2001 film by Nimmala Shankar

Bhadrachalam is 2001 Indian Telugu-language action sports film directed by N. Shankar, starring Srihari and Sindhu Menon in the lead roles.

== Plot ==
Parasuram, a Taekwondo coach, faces a life-altering event when one of his disciples betrays him. After a confrontation, he sets out to find a new protégé. During his journey, he suffers a heart attack and is hospitalized. To cover his medical expenses, his daughter, Mahalakshmi, comes to the village to sell some land. While struggling to sell the property, they meet Bhadrachalam, a strong and capable man who assists Parasuram with his physical strength. Impressed by Bhadrachalam's potential, Parasuram decides to train him in Taekwondo.
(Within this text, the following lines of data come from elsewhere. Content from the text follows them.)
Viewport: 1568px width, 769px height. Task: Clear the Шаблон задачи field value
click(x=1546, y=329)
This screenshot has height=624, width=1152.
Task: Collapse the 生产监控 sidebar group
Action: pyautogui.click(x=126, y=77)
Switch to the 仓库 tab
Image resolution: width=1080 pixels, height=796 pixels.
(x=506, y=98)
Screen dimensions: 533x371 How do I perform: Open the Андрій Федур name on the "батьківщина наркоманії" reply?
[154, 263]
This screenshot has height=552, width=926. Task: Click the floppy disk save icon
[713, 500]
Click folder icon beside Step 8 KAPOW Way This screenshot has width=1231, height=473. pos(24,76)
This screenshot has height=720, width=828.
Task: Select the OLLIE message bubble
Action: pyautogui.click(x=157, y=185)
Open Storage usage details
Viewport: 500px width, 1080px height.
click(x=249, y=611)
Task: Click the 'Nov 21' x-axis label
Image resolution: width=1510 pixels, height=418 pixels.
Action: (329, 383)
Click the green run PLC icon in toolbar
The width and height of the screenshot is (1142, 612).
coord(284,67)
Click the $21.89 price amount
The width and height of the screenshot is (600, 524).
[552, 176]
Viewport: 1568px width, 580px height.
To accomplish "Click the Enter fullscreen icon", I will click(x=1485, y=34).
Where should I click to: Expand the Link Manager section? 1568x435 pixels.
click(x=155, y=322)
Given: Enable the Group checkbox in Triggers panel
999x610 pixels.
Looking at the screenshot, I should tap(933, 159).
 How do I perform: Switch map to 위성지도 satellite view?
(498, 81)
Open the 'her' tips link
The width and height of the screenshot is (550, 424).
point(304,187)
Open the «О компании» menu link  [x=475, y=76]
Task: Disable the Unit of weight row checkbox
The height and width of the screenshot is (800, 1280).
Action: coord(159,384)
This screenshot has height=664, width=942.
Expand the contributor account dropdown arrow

The story then follows Bhadrachalam’s development under Parasuram’s guidance as he strives to become the next champion.

==Cast==

- Srihari as Bhadrachalam
- Sindhu Menon as Mahalakshmi
- Vijayachander as Parasuram
- Kazan Khan as Suraj
- Roopa
- Kota Srinivasa Rao
- Mallikarjuna Rao
- Brahmanandam
- M.S. Narayana
- Babu Mohan
- AVS
- Prasad Babu
- Narra Venkateswara Rao
- Raja Ravindra
- Gundu Hanumantha Rao
- Gautam Raju
- Shanoor Sana
- Nisha
- Jeeva as Police Inspector

==Music==
All songs were composed by Vandemataram Srinivas.

| Title | Singers |
|---|---|
| "Okate Jananam" | Shankar Mahadevan, K. S. Chitra |
| "Oh Oh Cheliya" | Kumar Sanu, Swarnalatha |
| "Kuda Kuda Roadula" | Udit Narayan, Swarnalatha |
| "Cheneta Cheerakatti" | Kavita Krishnamurthy, Jaspinder Narula |
| "Ede Naa Palletooru" | Vandemataram Srinivas, usha |

== Reception ==
Telugucinema.com reviewed the film as a sports drama emphasizing the importance of supporting village sports, with solid performances but a need for better editing in the second half.